**Provided information:**

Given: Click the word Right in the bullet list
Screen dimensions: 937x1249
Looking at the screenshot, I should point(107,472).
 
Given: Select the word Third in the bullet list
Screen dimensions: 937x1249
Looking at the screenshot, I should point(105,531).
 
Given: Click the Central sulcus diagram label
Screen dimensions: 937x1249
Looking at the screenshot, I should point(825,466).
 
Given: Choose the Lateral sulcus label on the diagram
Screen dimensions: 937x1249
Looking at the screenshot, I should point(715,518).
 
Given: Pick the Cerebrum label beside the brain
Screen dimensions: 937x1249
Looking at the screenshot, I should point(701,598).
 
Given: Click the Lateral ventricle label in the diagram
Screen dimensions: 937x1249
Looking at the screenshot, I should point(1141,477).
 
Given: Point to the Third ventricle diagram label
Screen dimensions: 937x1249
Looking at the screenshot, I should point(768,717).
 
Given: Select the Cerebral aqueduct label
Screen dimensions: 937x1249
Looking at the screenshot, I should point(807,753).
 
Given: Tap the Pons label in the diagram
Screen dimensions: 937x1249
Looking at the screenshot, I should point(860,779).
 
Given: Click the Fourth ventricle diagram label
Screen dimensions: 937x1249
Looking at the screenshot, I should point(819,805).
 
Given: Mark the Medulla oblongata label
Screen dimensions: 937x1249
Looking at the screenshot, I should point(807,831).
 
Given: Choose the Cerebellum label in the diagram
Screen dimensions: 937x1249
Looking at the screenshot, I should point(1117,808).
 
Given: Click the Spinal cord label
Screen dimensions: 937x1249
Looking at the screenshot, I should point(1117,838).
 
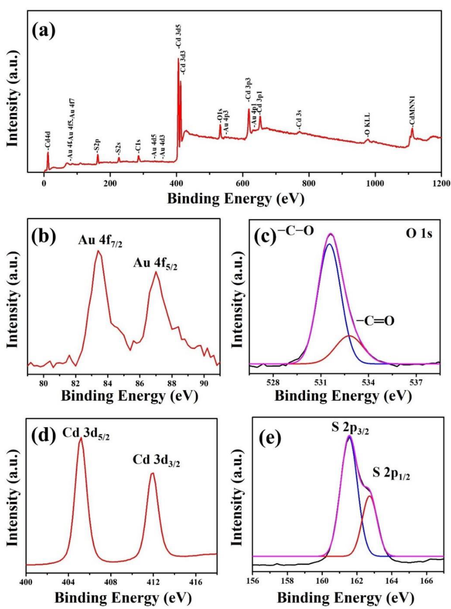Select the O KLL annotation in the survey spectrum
click(367, 125)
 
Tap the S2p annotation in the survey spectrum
click(97, 146)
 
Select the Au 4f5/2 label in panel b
click(155, 264)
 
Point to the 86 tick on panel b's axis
click(140, 383)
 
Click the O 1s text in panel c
click(419, 234)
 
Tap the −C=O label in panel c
click(375, 321)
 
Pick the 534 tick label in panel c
click(368, 383)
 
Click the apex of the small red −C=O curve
click(350, 336)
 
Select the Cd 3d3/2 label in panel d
click(156, 460)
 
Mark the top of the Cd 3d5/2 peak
click(81, 438)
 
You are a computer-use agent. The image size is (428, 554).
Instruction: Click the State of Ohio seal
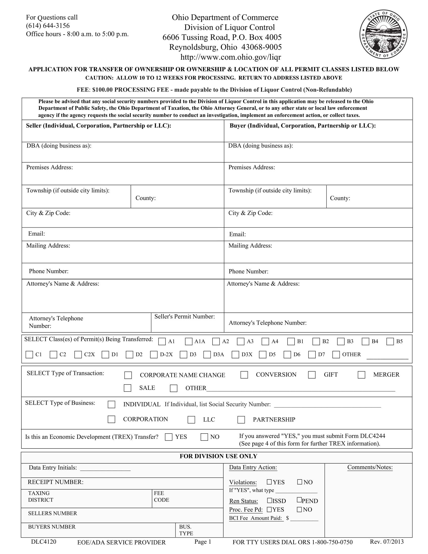pyautogui.click(x=383, y=34)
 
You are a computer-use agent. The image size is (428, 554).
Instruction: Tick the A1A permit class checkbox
pyautogui.click(x=189, y=341)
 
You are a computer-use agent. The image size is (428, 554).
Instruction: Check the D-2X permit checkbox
pyautogui.click(x=154, y=355)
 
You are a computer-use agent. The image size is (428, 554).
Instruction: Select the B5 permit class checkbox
pyautogui.click(x=390, y=341)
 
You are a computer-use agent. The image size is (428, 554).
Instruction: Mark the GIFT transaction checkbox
pyautogui.click(x=312, y=375)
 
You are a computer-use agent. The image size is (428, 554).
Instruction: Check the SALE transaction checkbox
pyautogui.click(x=127, y=388)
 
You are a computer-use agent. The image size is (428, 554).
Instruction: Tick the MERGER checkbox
pyautogui.click(x=361, y=375)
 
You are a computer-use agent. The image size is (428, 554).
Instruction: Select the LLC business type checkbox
pyautogui.click(x=191, y=420)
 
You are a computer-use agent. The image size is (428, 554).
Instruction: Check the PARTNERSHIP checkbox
pyautogui.click(x=241, y=420)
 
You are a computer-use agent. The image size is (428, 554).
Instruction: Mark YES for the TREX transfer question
pyautogui.click(x=169, y=437)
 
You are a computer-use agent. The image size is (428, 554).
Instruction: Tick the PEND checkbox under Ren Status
pyautogui.click(x=299, y=500)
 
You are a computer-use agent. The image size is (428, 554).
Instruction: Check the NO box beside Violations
pyautogui.click(x=300, y=482)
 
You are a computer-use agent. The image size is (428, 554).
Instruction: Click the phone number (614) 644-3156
pyautogui.click(x=48, y=26)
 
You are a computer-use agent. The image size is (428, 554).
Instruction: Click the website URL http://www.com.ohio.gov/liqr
pyautogui.click(x=230, y=57)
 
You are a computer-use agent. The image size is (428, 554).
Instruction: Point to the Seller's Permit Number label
pyautogui.click(x=184, y=317)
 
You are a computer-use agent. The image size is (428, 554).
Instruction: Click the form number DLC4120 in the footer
pyautogui.click(x=44, y=542)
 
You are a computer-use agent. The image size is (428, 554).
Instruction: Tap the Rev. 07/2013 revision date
pyautogui.click(x=386, y=542)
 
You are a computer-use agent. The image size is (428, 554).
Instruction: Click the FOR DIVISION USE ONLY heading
pyautogui.click(x=218, y=456)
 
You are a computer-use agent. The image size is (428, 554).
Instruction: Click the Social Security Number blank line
pyautogui.click(x=327, y=405)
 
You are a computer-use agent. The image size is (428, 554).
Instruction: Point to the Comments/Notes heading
pyautogui.click(x=370, y=467)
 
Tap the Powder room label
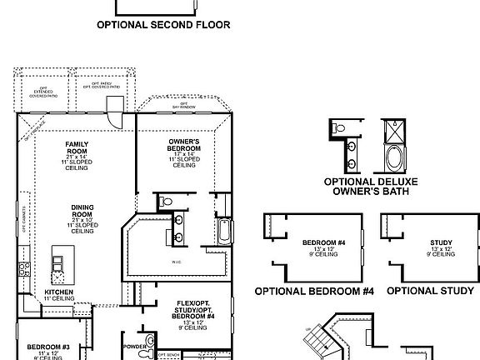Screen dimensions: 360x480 click(133, 345)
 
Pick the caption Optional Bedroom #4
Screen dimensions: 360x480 click(314, 291)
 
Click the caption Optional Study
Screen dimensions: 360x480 click(430, 291)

**Task objective:** Edit the material from its beginning through the line containing "Looking at the screenshot, I should point(1117,838).", both ends included, by changing "diagram label" to "diagram caption" and leaving every other word as it is. Give back only those lines.

**Written solution:**
Given: Click the word Right in the bullet list
Screen dimensions: 937x1249
Looking at the screenshot, I should point(107,472).
 
Given: Select the word Third in the bullet list
Screen dimensions: 937x1249
Looking at the screenshot, I should point(105,531).
 
Given: Click the Central sulcus diagram caption
Screen dimensions: 937x1249
Looking at the screenshot, I should point(825,466).
 
Given: Choose the Lateral sulcus label on the diagram
Screen dimensions: 937x1249
Looking at the screenshot, I should point(715,518).
 
Given: Pick the Cerebrum label beside the brain
Screen dimensions: 937x1249
Looking at the screenshot, I should point(701,598).
 
Given: Click the Lateral ventricle label in the diagram
Screen dimensions: 937x1249
Looking at the screenshot, I should point(1141,477).
 
Given: Point to the Third ventricle diagram caption
Screen dimensions: 937x1249
Looking at the screenshot, I should point(768,717).
 
Given: Select the Cerebral aqueduct label
Screen dimensions: 937x1249
Looking at the screenshot, I should point(807,753).
 
Given: Tap the Pons label in the diagram
Screen dimensions: 937x1249
Looking at the screenshot, I should point(860,779).
 
Given: Click the Fourth ventricle diagram caption
Screen dimensions: 937x1249
Looking at the screenshot, I should point(819,805).
 
Given: Mark the Medulla oblongata label
Screen dimensions: 937x1249
Looking at the screenshot, I should point(807,831).
 
Given: Choose the Cerebellum label in the diagram
Screen dimensions: 937x1249
Looking at the screenshot, I should point(1117,808).
 
Given: Click the Spinal cord label
Screen dimensions: 937x1249
Looking at the screenshot, I should point(1117,838).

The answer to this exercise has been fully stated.